-- EXERCISE BRIEF --
How many lines of the data below contain the string "scale"? Reply with the number alone.

Element and text position data:
────
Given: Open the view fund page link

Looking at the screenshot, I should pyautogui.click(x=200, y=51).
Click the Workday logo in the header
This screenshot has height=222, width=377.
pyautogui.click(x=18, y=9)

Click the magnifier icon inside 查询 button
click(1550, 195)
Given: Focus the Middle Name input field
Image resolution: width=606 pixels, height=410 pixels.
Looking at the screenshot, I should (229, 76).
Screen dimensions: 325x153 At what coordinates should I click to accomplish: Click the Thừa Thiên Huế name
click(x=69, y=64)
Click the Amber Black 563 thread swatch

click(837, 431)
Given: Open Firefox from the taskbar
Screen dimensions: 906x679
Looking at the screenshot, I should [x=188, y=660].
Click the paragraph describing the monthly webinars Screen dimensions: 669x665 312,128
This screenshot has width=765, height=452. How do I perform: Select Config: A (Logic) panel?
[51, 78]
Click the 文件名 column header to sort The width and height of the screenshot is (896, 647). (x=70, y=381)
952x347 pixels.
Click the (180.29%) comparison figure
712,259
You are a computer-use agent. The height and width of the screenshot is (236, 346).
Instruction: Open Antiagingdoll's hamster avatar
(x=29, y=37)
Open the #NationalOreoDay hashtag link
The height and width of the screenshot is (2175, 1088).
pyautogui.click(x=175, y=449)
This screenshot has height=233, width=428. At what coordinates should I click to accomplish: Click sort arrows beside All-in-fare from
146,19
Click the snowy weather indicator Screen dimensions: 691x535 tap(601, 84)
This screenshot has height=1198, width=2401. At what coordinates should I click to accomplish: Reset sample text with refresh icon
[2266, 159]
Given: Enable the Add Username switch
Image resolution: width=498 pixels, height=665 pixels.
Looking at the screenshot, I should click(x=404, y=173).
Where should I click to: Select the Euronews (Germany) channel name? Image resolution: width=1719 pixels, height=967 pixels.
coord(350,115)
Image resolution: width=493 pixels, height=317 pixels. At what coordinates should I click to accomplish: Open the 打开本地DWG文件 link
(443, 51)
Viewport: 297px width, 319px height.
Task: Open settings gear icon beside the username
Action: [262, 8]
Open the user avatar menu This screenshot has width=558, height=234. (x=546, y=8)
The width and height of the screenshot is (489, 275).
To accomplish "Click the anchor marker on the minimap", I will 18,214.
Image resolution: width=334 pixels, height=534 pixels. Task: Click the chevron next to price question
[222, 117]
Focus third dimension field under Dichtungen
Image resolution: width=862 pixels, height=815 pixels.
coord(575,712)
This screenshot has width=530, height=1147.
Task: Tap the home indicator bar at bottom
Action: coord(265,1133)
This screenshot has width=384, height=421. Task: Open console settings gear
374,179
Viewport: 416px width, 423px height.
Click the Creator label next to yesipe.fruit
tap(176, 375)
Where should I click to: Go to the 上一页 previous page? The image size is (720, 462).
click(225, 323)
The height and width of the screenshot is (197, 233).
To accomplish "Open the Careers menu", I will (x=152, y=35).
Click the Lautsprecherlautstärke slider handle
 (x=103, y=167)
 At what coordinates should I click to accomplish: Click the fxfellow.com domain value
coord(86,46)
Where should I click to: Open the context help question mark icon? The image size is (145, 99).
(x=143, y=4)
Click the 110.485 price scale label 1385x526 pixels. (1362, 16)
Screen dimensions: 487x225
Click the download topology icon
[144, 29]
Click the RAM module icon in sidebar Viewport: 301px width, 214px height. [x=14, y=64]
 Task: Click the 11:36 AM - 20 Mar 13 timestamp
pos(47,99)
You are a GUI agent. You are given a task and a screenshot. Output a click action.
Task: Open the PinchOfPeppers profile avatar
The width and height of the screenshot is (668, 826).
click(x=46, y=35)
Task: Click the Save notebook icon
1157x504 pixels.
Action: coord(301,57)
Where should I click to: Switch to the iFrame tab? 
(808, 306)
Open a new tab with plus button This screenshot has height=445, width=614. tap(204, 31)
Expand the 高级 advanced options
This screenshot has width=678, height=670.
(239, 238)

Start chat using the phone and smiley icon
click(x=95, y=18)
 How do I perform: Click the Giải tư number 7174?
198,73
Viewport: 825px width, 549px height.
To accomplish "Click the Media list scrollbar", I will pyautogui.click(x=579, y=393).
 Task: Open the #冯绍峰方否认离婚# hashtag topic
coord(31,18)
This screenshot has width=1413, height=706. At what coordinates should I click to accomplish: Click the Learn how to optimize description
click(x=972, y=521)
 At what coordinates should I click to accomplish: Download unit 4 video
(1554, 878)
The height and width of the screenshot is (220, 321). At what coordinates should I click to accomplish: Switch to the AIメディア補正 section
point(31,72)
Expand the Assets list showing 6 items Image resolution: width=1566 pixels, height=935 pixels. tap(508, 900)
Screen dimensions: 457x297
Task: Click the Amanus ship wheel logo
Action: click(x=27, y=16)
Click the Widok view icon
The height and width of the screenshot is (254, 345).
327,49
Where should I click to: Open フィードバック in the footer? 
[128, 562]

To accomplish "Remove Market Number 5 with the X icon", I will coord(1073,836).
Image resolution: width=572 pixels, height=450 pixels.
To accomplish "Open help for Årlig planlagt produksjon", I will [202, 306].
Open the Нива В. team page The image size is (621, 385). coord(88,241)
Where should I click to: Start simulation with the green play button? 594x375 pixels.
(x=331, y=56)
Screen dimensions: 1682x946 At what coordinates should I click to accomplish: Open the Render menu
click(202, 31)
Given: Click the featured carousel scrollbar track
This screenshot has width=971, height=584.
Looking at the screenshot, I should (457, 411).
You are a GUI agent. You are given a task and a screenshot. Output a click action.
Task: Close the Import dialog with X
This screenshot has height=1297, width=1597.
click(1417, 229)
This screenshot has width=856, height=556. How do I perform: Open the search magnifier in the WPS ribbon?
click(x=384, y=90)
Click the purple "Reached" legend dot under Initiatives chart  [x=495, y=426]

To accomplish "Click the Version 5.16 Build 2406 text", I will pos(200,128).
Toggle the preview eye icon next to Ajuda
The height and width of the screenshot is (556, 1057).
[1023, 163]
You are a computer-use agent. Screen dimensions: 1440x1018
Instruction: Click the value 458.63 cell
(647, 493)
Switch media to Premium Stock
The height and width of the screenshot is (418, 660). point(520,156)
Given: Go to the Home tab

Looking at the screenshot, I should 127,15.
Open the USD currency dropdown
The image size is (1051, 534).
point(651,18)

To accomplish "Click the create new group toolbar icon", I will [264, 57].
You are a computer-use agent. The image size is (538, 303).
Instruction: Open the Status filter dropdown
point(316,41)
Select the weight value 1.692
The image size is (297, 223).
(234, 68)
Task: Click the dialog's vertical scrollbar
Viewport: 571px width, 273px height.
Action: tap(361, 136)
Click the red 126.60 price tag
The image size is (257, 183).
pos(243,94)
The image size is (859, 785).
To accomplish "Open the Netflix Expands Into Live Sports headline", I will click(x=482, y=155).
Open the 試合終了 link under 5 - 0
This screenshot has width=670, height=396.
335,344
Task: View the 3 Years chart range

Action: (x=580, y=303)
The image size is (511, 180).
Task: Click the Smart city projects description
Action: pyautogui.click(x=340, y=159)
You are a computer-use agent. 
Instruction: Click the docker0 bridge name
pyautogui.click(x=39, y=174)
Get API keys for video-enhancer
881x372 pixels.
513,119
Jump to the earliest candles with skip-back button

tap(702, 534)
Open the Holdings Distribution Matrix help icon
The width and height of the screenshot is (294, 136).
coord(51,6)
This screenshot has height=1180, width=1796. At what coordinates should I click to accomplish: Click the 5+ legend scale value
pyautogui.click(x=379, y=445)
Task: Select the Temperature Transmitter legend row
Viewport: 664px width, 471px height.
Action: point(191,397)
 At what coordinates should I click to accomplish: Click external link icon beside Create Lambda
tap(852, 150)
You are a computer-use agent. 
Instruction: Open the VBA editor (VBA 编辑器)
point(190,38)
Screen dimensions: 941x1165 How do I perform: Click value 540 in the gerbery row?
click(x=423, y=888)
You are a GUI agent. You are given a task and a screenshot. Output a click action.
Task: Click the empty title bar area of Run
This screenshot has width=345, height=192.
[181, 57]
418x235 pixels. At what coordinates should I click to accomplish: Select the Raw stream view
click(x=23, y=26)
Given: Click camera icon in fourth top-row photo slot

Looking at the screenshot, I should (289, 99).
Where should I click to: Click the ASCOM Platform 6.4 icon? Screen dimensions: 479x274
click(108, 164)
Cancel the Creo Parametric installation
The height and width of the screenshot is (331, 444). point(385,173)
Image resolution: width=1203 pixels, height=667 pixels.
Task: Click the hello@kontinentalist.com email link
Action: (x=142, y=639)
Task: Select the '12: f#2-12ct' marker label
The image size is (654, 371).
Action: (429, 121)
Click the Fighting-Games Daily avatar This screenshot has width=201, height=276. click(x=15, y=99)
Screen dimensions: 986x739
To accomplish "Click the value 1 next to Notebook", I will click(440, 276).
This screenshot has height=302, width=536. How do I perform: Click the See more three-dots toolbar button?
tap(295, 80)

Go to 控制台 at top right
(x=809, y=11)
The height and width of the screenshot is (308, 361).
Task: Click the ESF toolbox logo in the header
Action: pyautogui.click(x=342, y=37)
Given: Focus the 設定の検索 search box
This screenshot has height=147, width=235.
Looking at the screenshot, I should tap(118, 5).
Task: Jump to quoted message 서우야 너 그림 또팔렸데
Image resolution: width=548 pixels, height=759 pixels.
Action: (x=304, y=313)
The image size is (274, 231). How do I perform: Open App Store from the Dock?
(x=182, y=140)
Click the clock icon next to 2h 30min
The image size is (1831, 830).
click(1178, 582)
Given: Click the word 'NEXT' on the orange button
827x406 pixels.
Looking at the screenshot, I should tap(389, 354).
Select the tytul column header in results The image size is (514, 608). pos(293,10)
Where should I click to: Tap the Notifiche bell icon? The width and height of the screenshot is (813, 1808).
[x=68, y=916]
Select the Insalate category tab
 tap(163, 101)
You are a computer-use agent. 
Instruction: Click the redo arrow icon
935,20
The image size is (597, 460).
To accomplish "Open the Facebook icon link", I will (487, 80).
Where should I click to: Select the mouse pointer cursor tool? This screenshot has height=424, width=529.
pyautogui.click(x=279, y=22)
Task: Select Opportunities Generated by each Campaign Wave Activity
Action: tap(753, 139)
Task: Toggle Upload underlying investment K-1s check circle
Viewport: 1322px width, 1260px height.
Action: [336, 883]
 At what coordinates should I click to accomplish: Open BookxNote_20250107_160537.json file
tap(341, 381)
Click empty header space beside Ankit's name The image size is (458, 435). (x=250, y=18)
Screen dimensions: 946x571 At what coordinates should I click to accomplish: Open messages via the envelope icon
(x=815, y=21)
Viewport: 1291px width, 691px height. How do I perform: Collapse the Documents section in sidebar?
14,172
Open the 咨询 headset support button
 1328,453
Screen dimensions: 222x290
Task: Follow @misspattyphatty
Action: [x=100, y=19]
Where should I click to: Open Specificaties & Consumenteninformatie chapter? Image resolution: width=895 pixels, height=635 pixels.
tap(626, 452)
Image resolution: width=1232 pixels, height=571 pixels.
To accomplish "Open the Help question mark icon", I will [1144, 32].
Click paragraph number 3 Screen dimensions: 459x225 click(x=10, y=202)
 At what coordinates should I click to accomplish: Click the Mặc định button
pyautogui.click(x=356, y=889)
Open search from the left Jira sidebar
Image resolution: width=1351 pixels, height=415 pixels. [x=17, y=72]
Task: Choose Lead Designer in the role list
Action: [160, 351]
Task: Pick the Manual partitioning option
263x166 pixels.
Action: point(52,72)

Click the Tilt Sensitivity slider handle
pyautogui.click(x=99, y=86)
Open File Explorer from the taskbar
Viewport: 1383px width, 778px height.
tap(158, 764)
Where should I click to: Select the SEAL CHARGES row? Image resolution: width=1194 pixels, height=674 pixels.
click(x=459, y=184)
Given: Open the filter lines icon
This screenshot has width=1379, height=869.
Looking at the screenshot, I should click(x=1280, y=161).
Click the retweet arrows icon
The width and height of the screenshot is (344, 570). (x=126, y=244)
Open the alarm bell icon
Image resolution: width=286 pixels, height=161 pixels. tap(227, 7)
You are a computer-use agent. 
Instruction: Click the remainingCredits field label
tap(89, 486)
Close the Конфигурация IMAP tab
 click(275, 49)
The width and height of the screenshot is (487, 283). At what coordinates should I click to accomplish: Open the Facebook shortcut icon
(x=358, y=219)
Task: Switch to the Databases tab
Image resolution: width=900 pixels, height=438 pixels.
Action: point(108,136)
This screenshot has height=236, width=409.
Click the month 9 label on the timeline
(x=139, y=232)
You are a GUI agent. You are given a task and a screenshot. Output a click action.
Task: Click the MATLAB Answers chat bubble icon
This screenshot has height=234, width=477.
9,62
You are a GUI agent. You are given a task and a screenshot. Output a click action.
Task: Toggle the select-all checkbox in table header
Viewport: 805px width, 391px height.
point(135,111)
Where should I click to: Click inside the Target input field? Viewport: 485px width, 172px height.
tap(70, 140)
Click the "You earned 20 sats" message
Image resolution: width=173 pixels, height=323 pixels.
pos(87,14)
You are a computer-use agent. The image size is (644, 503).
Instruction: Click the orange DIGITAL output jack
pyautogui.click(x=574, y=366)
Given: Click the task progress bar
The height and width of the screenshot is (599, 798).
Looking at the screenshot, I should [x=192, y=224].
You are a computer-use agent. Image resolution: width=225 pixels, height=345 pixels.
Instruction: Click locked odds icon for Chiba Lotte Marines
────
-- OUTPUT --
2